Beginning at the line containing "Given: Click the GitHub logo icon", repeat each line below exactly up to and including the line containing "Select the ユーザ設定 radio button". Do not repeat the pictures.

==============================

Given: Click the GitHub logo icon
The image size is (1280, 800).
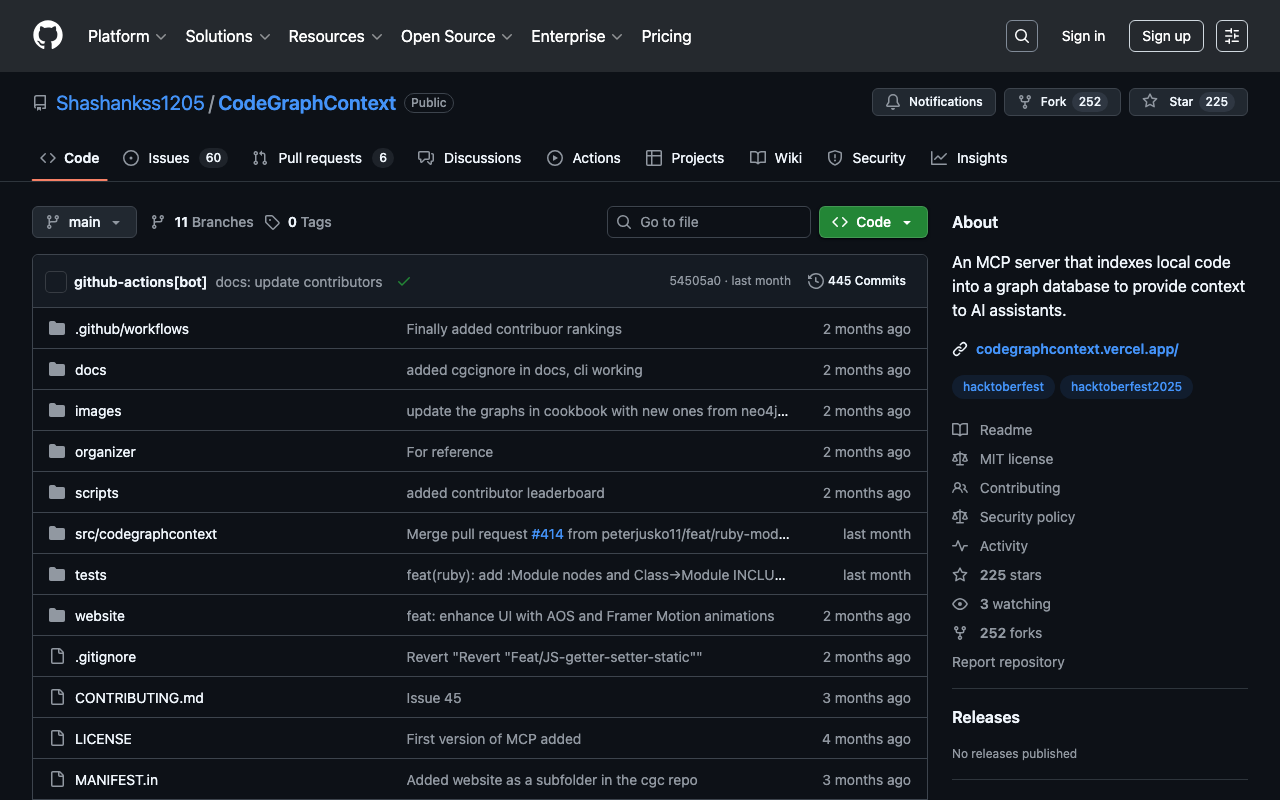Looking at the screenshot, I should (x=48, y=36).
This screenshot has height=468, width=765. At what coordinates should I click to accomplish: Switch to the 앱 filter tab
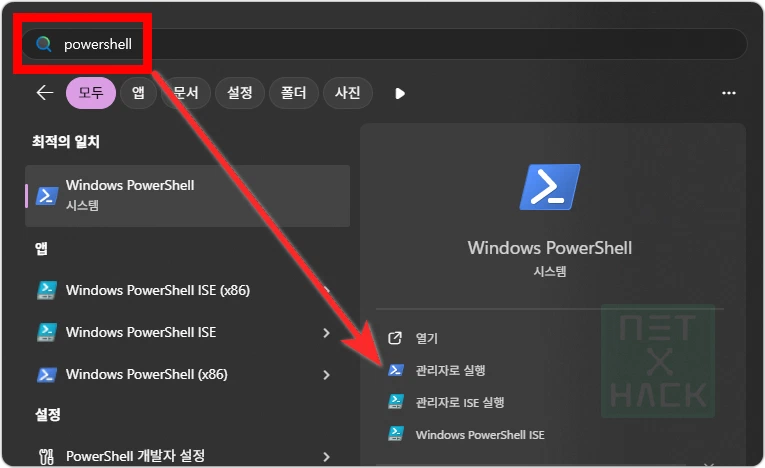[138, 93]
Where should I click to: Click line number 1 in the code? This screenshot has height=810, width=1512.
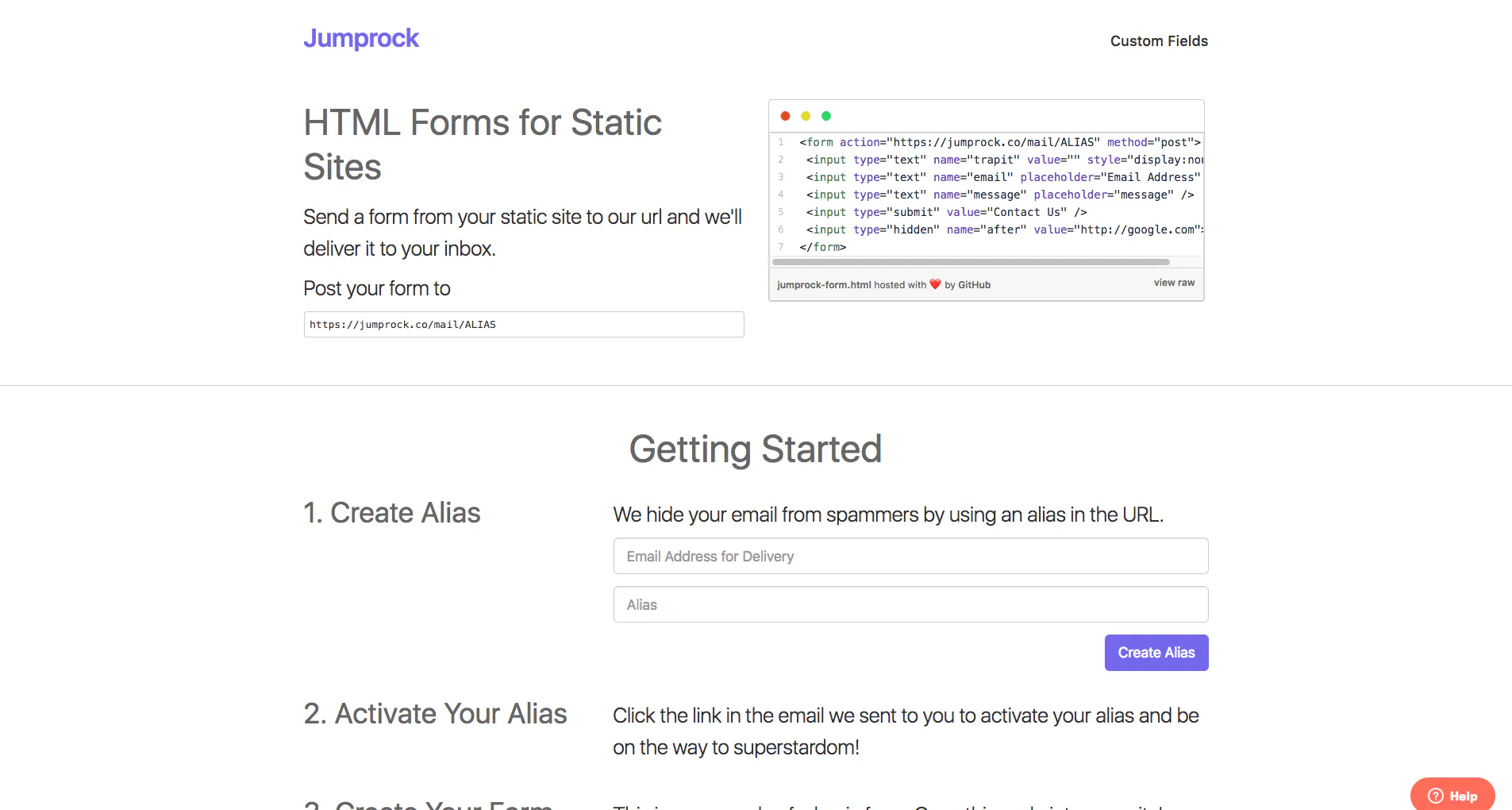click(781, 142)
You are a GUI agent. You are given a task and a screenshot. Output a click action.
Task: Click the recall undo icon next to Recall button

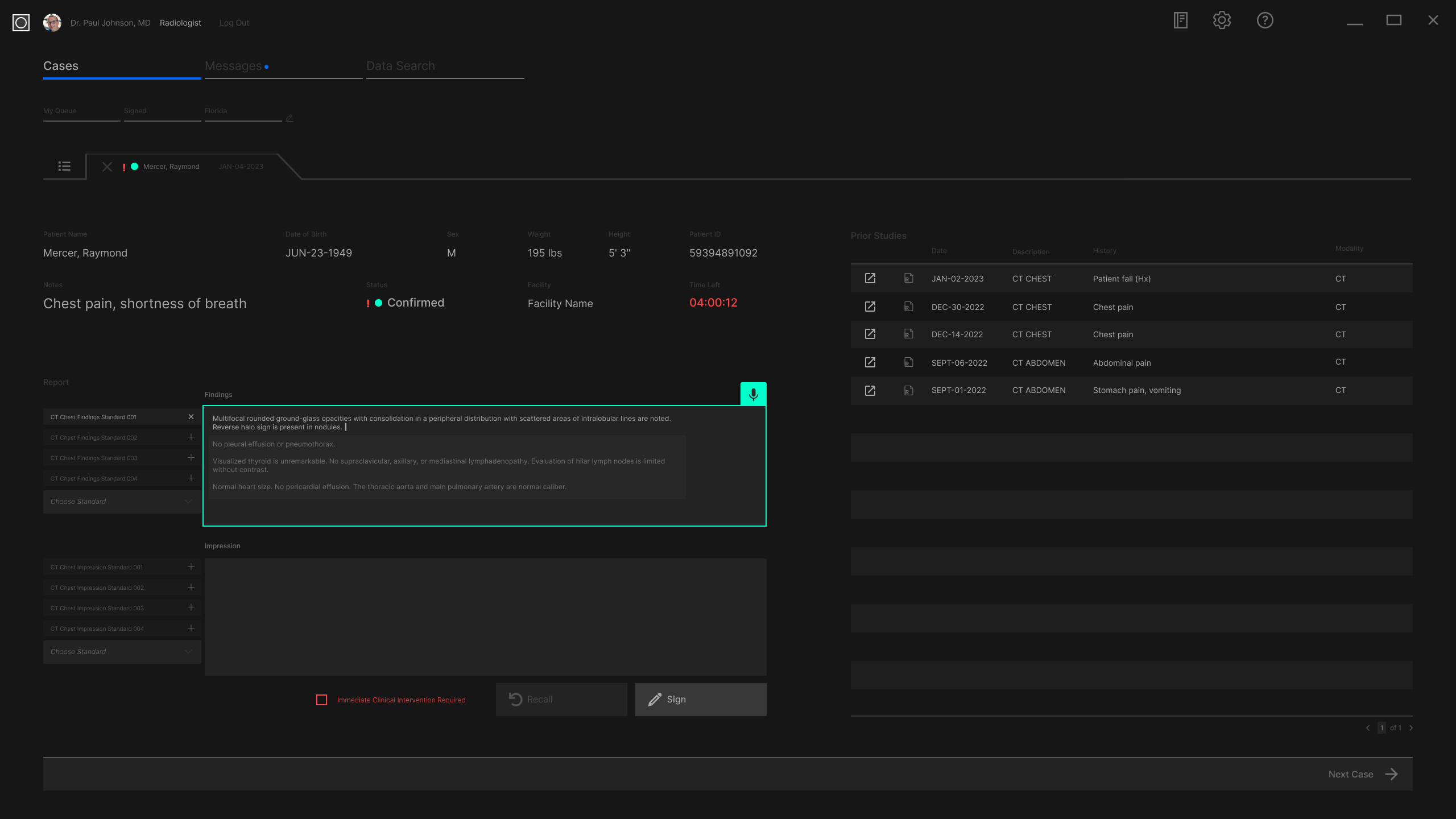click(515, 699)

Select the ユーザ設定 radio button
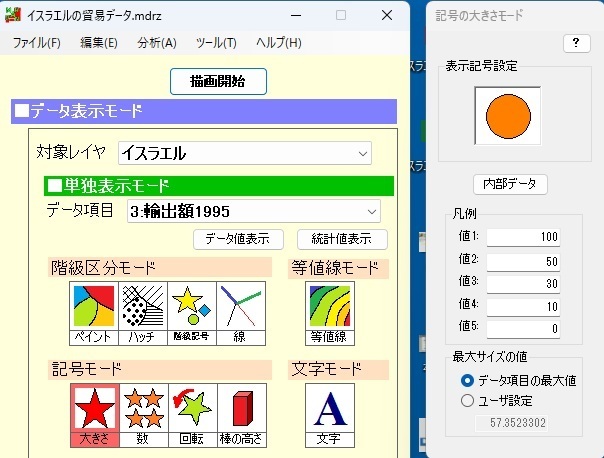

==============================

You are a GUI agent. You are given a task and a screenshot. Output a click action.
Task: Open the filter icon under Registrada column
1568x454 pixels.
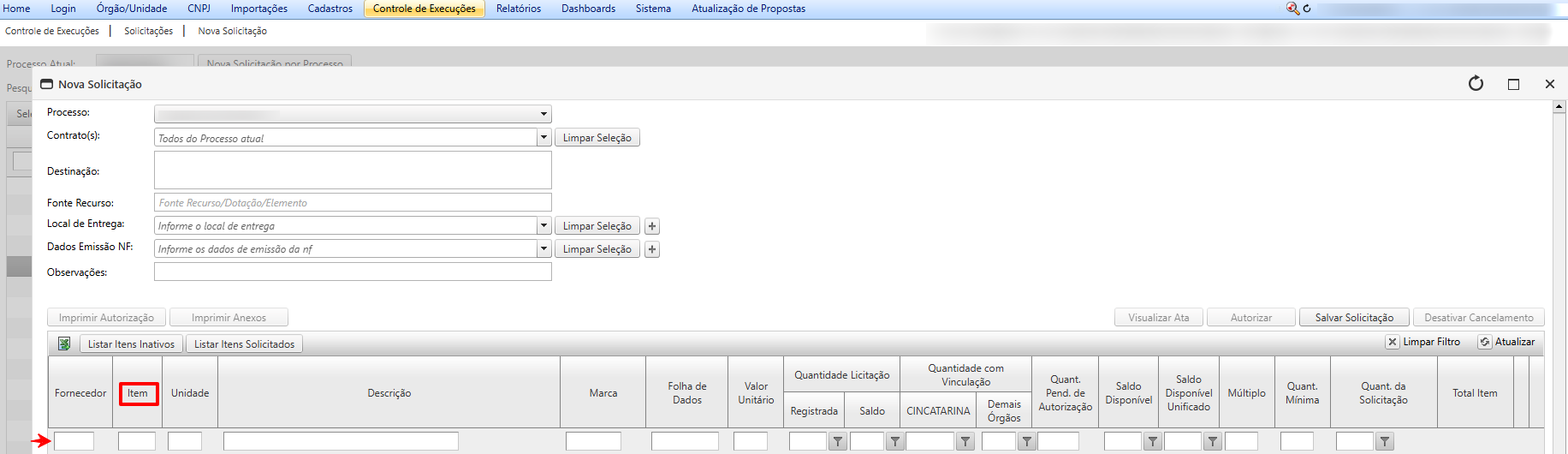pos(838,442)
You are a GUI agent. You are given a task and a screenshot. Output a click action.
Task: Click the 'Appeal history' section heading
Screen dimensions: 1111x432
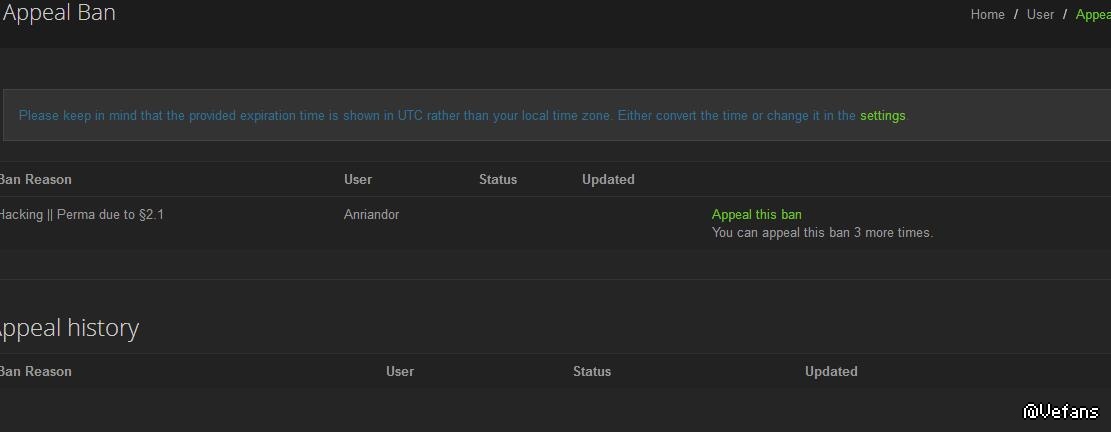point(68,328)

==============================

• **Task output**:
Given: Click the GitHub logo icon
The image size is (1280, 800).
Looking at the screenshot, I should (x=48, y=36).
This screenshot has height=468, width=765. At what coordinates should I click to accomplish: Switch to the 앱 filter tab
[138, 93]
Where should I click to: Click line number 1 in the code? This screenshot has height=810, width=1512.
click(781, 142)
You are a GUI agent. You are given a task and a screenshot. Output a click action.
Task: Click the recall undo icon next to Recall button

click(515, 699)

Select the ユーザ設定 radio button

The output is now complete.